Operational checklist: keep Percona Server fast
- Size the InnoDB buffer pool for the working set and verify with read metrics.
- Use slow query logging with a threshold that matches your SLOs.
- Monitor lock waits and long transactions; tune hot rows and transaction scope.
- Track replication lag and relay log growth; keep reporting off critical replicas.
- Validate durability settings match business risk, not benchmark fantasies.
FAQ
1) Is Percona Server “just MySQL”?
It’s MySQL-compatible but ships with performance and instrumentation features and a different operational ecosystem. Compatibility is the point; the extras are the reason people pick it.
2) Is PostgreSQL always slower for OLTP?
No. Postgres can do excellent OLTP. It tends to be less tolerant of sloppy connection handling and neglected vacuuming. If you operate it well, it’s very competitive.
3) What’s the fastest way to know if I’m I/O-bound?
Check iostat -xz for latency and utilization, and correlate with DB-level cache metrics (Postgres blks_read, InnoDB buffer pool reads). If disk latency rises with query latency, you have your answer.
4) Should I tune Postgres by increasing shared_buffers a lot?
Not blindly. shared_buffers matters, but OS page cache matters too. Focus on working set, cache hit trends, and avoiding scans.
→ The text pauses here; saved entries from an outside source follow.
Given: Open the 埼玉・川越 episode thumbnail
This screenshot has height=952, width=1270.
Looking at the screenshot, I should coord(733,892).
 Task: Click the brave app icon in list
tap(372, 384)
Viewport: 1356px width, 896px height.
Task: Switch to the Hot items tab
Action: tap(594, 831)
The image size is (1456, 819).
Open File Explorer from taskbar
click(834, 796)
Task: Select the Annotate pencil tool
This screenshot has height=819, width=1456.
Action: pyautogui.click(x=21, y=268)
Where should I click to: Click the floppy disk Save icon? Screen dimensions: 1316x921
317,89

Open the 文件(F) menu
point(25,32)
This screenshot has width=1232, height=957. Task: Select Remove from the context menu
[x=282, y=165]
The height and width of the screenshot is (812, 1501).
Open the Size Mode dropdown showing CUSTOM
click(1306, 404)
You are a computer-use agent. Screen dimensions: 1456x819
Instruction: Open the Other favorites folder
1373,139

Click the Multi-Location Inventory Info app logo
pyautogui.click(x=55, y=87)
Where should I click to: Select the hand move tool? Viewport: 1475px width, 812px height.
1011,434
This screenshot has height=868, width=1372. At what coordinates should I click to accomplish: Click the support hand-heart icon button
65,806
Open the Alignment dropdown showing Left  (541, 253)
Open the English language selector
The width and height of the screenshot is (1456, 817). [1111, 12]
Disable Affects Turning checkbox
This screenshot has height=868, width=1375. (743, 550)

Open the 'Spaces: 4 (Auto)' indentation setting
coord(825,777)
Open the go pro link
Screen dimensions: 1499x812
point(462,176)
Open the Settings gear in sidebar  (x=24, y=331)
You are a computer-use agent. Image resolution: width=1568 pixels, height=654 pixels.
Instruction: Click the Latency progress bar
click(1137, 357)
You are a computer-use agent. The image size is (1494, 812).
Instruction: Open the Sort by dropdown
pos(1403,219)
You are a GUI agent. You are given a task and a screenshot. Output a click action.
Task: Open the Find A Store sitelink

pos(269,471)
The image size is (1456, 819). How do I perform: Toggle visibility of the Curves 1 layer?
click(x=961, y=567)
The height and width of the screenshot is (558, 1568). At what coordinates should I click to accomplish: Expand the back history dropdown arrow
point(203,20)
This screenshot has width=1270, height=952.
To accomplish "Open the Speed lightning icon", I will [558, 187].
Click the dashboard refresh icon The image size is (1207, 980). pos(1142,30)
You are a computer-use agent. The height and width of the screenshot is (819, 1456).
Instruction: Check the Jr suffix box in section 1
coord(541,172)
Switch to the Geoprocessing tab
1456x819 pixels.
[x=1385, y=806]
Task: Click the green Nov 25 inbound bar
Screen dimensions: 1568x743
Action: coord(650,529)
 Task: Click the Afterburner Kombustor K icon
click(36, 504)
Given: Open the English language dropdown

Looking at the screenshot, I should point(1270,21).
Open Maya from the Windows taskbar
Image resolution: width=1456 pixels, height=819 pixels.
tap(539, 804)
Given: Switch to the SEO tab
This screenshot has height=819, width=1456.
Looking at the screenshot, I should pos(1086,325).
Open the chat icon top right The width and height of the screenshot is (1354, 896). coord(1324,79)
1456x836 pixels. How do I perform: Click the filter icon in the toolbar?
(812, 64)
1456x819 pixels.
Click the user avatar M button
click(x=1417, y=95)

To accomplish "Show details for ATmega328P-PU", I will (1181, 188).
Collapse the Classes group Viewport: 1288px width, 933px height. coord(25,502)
Big numbers without measurements usually buy you new failure modes.
5) Should I just set a huge InnoDB buffer pool?
Size it to fit the working set while leaving headroom for the OS, other services, and spikes. Oversizing can cause swapping or filesystem cache starvation, which is an expensive way to get slower.
6) Why do my benchmarks show massive wins that production never sees?
Because you likely benchmarked warm caches, small datasets, and perfect locality. Production has skew, background jobs, backups, schema changes, and users doing weird things at peak.
7) Which one is better for complex SQL and reporting?
Often Postgres, especially if you lean into advanced indexing and relational querying. But “better” depends on your exact queries and whether you can isolate reporting from OLTP.
8) How do I avoid picking the wrong database based on vibes?
Define the top queries, test at realistic scale, test under concurrency, and test failure modes. Make the choice based on measurable behavior you can reproduce.
9) Is replication lag a performance problem or a correctness problem?
Both. Lag is “performance” when it breaks your SLOs and “correctness” when your product assumes read-your-writes. Treat lag as a first-class metric.
Conclusion: next steps that won’t embarrass you
If you want a real answer to “PostgreSQL vs Percona Server: which is faster,” stop asking it like it’s a single number. Ask which one is faster for your workload, under your operational constraints, with your team’s habits, and with the failure modes you can’t avoid.
- Inventory the workload: top 10 query patterns, write volume, concurrency, and latency targets.
- Instrument both worlds: Postgres with
pg_stat_statementsand activity views; Percona with slow logs and InnoDB status, plus host metrics. - Run a realistic test: dataset larger than RAM, same indexes, same query mix, same durability expectations.
- Do one fast diagnosis drill: deliberately introduce load, find the bottleneck using the playbook, and see which system your team can reason about faster.
- Pick the engine you can keep fast: not the one that wins a demo, but the one you can operate cleanly at 3 a.m.